* [Source extract]
:::

The author:

Branden Raczkowski|👏9|474

March 1, 2021

The Burden of EHS Management

I may be a newcomer here, but I'm not new to Safety. I've been in this field close to 10 years and by accident at that. When i graduated from college with my Bachelor's in Biological Sciences, I never gave even the slightest thought of what I'd be doing with that degree. Fast forward after a year of unemployment, and I got my foot in the door with an alternative energy company in charge of their environmental health and safety compliance. While my first position was mostly clerical and administrative, I learned bits and pieces of the EHS program, and received 4 years of on-the-job experience before moving on to manufacturing; where i spent the next 6 years. In ten years, there's been many highs and lows; and while I can't say for certain where my career will take me, I wanted to take a second to highlight one of the biggest frustrations I have with the field. The job of ensuring the safety of employees in the workforce has become one of the most delicate dances out of any career I've held a position in. Especially when you're an army of one. On one hand, you're tasked with holding employees accountable to safety rules - which they often don't want to do. On the other hand, you're also tasked with holding fellow management peers/superiors accountable for decisions which impact the safety of employees. The latter is easily the harder of the two responsibilities. Even with companies who preach "Safety First" profitability is the number one concern - after all, businesses have to make money in order to exist. While I could drag this point out, I'll leave it open ended with the intention of providing some individual case studies later on in the platform. For those looking to enter the field, be mindful that despite your best calculated safety decisions - safety initiatives will often get crushed by higher authorities within the company due to: Cost, difficulty of implementation, or some other business concern. Don't let it get you down, it's the profession - not you. Some days will be harder than others, but at the end of the day it's worth it, because your efforts will make a lasting impact on the lives of those you interact with.

:::

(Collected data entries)
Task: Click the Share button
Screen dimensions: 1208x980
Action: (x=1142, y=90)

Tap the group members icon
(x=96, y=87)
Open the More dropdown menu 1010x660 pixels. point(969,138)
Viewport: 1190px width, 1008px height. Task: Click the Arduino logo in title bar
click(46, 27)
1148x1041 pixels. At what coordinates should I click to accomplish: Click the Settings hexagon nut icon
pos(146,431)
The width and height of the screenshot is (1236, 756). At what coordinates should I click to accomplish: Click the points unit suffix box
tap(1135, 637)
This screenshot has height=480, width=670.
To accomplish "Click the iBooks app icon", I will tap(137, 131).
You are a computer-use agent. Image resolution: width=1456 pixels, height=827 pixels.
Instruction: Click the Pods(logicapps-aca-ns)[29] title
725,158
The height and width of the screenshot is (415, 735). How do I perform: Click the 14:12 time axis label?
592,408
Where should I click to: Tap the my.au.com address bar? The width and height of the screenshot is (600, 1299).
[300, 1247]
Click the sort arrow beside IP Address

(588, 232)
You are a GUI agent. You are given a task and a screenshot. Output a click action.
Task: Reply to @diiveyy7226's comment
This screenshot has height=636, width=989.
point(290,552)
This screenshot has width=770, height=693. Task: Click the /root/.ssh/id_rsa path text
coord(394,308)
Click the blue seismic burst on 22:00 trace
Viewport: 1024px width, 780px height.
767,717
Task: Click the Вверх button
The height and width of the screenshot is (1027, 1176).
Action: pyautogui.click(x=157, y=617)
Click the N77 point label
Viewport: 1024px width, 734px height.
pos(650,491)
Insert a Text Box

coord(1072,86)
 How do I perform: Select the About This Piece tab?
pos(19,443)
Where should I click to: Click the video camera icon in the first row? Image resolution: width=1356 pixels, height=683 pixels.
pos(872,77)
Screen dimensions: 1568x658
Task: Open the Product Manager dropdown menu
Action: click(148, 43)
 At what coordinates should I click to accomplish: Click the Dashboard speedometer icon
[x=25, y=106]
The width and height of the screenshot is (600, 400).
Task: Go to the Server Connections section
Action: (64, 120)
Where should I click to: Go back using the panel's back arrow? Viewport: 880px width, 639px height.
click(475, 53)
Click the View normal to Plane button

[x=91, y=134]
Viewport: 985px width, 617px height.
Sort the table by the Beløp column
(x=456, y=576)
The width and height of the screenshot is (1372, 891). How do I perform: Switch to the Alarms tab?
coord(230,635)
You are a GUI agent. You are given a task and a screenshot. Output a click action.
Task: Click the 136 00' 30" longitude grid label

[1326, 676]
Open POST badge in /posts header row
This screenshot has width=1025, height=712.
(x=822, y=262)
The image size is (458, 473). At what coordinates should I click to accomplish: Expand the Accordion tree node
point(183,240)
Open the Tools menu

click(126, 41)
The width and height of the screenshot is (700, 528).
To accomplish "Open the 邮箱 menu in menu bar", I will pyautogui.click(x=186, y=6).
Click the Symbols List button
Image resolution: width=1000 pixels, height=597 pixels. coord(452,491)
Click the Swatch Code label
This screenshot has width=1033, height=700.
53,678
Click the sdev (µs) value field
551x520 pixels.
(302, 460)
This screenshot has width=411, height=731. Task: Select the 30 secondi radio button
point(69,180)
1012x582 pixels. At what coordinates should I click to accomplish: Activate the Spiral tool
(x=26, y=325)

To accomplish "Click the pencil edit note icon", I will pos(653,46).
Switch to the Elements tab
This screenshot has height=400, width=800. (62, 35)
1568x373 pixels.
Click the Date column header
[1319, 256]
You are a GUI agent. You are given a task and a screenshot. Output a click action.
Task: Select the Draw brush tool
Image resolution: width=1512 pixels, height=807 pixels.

:::

* [Task details]
Translate this sentence from the post on EHS management into Spanish: "The latter is easily the harder of the two responsibilities." This data has no connection to the post on EHS management.

* [Exercise output]
Esta última es, sin duda, la más difícil de las dos responsabilidades.